European Parliament: More Honesty in Advertising
by Redaktion (comments: 0)
Regarding the vote in the European Parliament on the report on health-related advertising of food, MEP Hiltrud Breyer (Bündnis 90/Die Grünen) declared on 16 May 2006: “Today’s vote is a milestone for consumer and health protection in Europe. The Parliament changed the vote it cast on the first reading and has finally returned to the side of the consumer. This change in direction is a genuine success.” (Picture: Hiltrud Breyer)
It is not a matter of advertising prohibitions but of harmonised minimum standards for marketing. A survey showed that 70 % of consumers trust manufacturers’ information on health. “This regulation is key legislation, not only for more transparency in consumer protection but also for more health protection,” says Frau Breyer. The regulation is a major contribution to health protection. In Germany alone, the consequential costs arising from nutrition amount to 71 billion Euros.

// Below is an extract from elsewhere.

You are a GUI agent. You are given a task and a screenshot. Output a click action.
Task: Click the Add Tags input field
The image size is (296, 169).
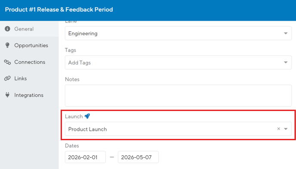click(x=178, y=62)
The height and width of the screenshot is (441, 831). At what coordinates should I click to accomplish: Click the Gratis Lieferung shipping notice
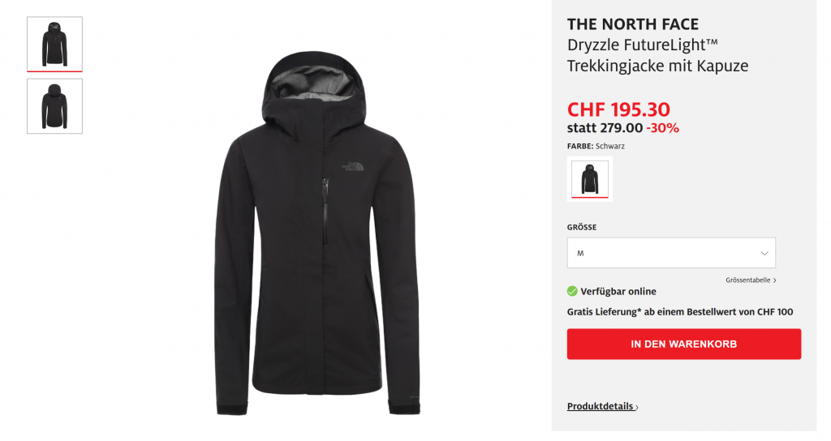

The industry can no longer mislead consumers with false promises like “Crisps with calcium and magnesium, good for your bones!”; “Chocolate bars with vitamin E keep you fit - at school as well!” In future, the packaging can only carry health-related advertising statements if they can be scientifically verified by the manufacturer and are approved by the EU Commission or the European Food Safety Authority (EFSA).

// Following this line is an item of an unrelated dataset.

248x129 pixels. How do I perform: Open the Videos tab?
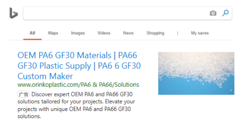104,33
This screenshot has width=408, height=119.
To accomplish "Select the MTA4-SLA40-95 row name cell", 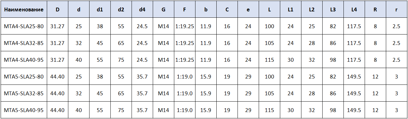I will 24,60.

Excessively fat, sweet or salty products can no longer be passed off to consumers under the mantle of health and wellness. Misleading food advertising is now no longer permissible throughout Europe. Cornflakes containing 30 % sugar, sweet chocolate bars, products like jelly babies, and pro-biotic yoghurt drinks can no longer be advertised as “helps concentration”, “good for your bones” or “with the best ingredients”. Today, this scandalous eyewash on the part of food producers has been rejected once and for all. If one of the critical nutrients, fat, sugar or salt, exceeds a threshold that is still to be defined, food products can only be advertised with statements of nutritional value (“contains calcium”) provided a warning about the critical nutrient is given equal prominence on the label (“contains a high amount of sugar”).
Brand names such as “Slimfast” have now been incorporated in the proposed law, since brand names are a part of marketing and should be subject to the same regulations as product advertising. This is particularly the case when the health promise is there in the title. The absurd idea of advertising alcoholic drinks like wine and beer with health-related statements has similarly been rejected. In future all that will be permitted is information on reduced content of alcohol and calories. Frau Breyer, the committed MEP, is delighted: “With this decision by the European Parliament, consumer protection in Europe has finally been given new impetus.”